Helpful Hints for Parents
It may not always be easy to talk with your teen. But it's important that you support your teen throughout their college planning- help them organize the process, meet deadlines, and talk with the right people. Here are a few tips to consider:
- Be receptive to and listen when your teen wants to discuss career and/or college plans.
- Have your teen explore career and college options and collect as much information as possible.
- Encourage them to capture their ideas on paper. One idea is to create a scrapbook of their plans for career and college.
- Be aware of various deadlines for applications to colleges and financial aid. Put them on a calendar that both you and your teen can look at.
- Suggest that your teen meet with a school counselor at least once a year, beginning in the 10th grade, to learn more about college and career planning.
- Be supportive of your teen, and meet with their counselor if you sense that he or she needs additional help.
- Encourage your teen by helping them see the connection between college and career. Emphasize the importance of selecting a major that helps them prepare for a career.
- If your teen is undecided about a career direction, do not try to fix it. Let them look into all the possibilities.

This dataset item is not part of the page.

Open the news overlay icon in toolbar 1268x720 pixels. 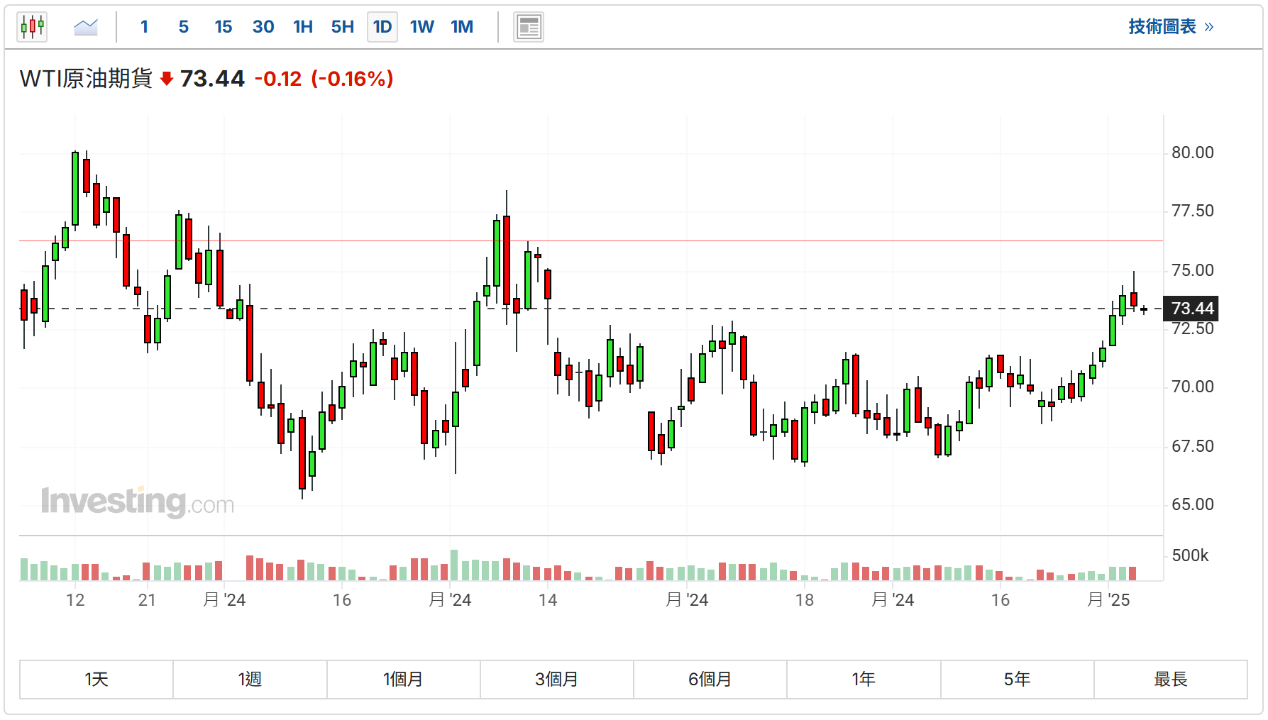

The Jackson Legacy Program is a Program of
Just for Parents
For teens, going off to college represents a huge change in their lives. But this change can affect parents and guardians just as much. While you are certainly proud and excited about their accomplishments, there can also be a growing feeling of loss and separation.
Dealing with Separation
Dealing with these mixed emotions can be difficult, but it’s a normal feeling. Here are some ways to help deal with the new situation.
Stay Connected
There can be some truth to "absence makes the heart grow fonder" but parents or guardians may worry that "out of sight means out of mind." So you and your student need to determine ways to stay involved in each other's lives and remember to say and do the little things that matter. Cards sent home, care packages sent to school, pictures of events that were missed and email and phone calls do provide a way to stay connected and involved.

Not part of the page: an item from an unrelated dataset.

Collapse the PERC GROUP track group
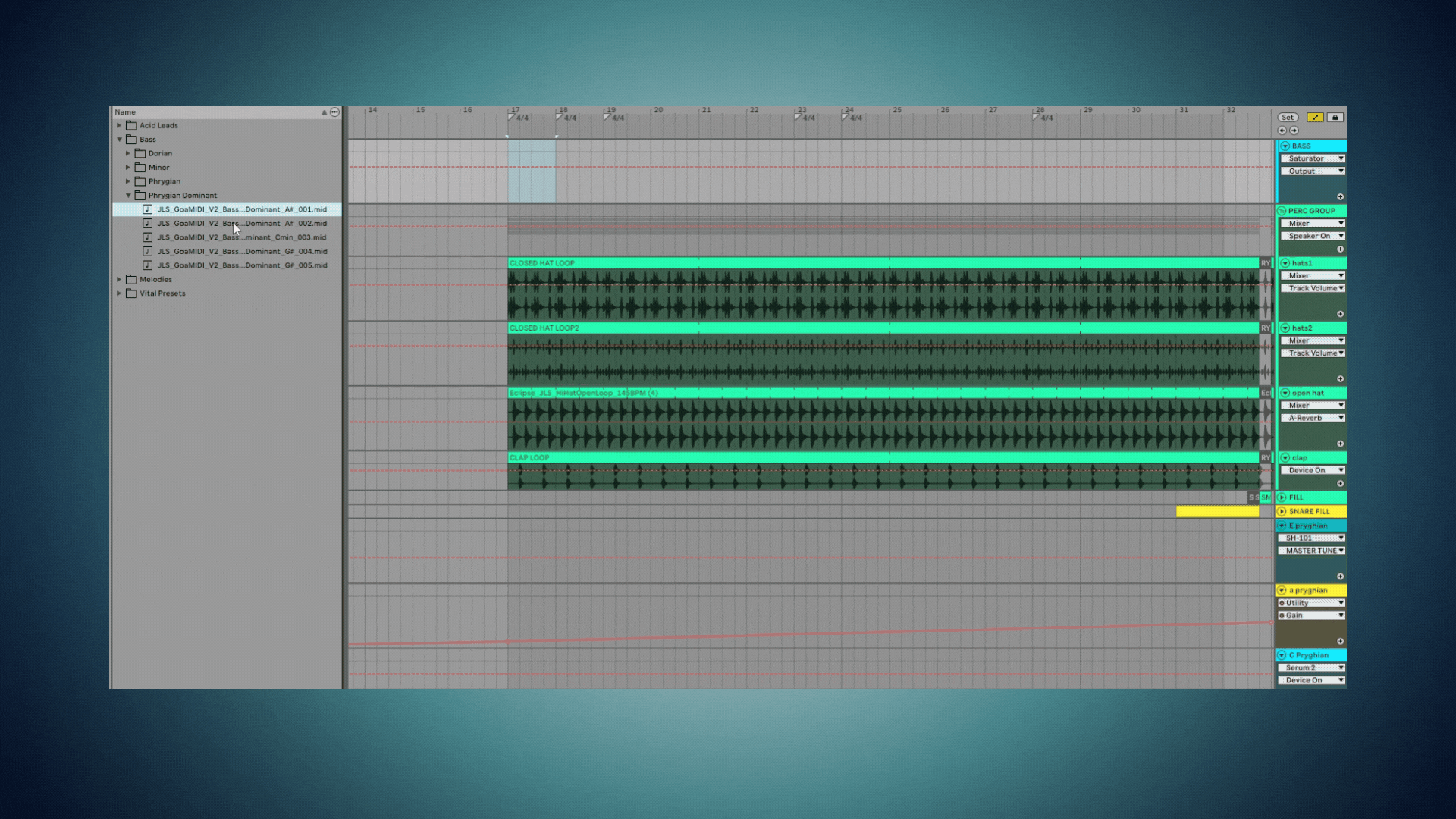This screenshot has height=819, width=1456. [1282, 211]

Adjust to a new relationship
As you play a new role in your teen’s life, try to adjust to the new adult-to-adult aspect of the parent-child relationship. Children always need parents, but the relationship may become more peer-like.
Expect ups and downs
One minute college students are models of independence, the next they call home in tears. This back and forth is natural and expected, as both students and parents become more comfortable and confident in the ability of students to handle situations on their own.
Redirect your time and energy to new activities
With your parenting time now free time, taking stock of personal interests and assets will reveal areas of your life that may have been neglected. It can be time to develop, reawaken, and pursue old and new hobbies, leisure activities or careers.
Allow for mistakes
You should encourage and accept the child's ability to make independent decisions. Both the college student and the parents must realize mistakes will be made along the way - it's called life. Learning from mistakes is just another type of learning.
Guide rather than pressure
Communicating educational goals and expectations should be done in a manner respectful of your student's own style and interests. College students need to pursue their own passions. Although parental input can be useful, children should not be expected to live out their parents' dreams.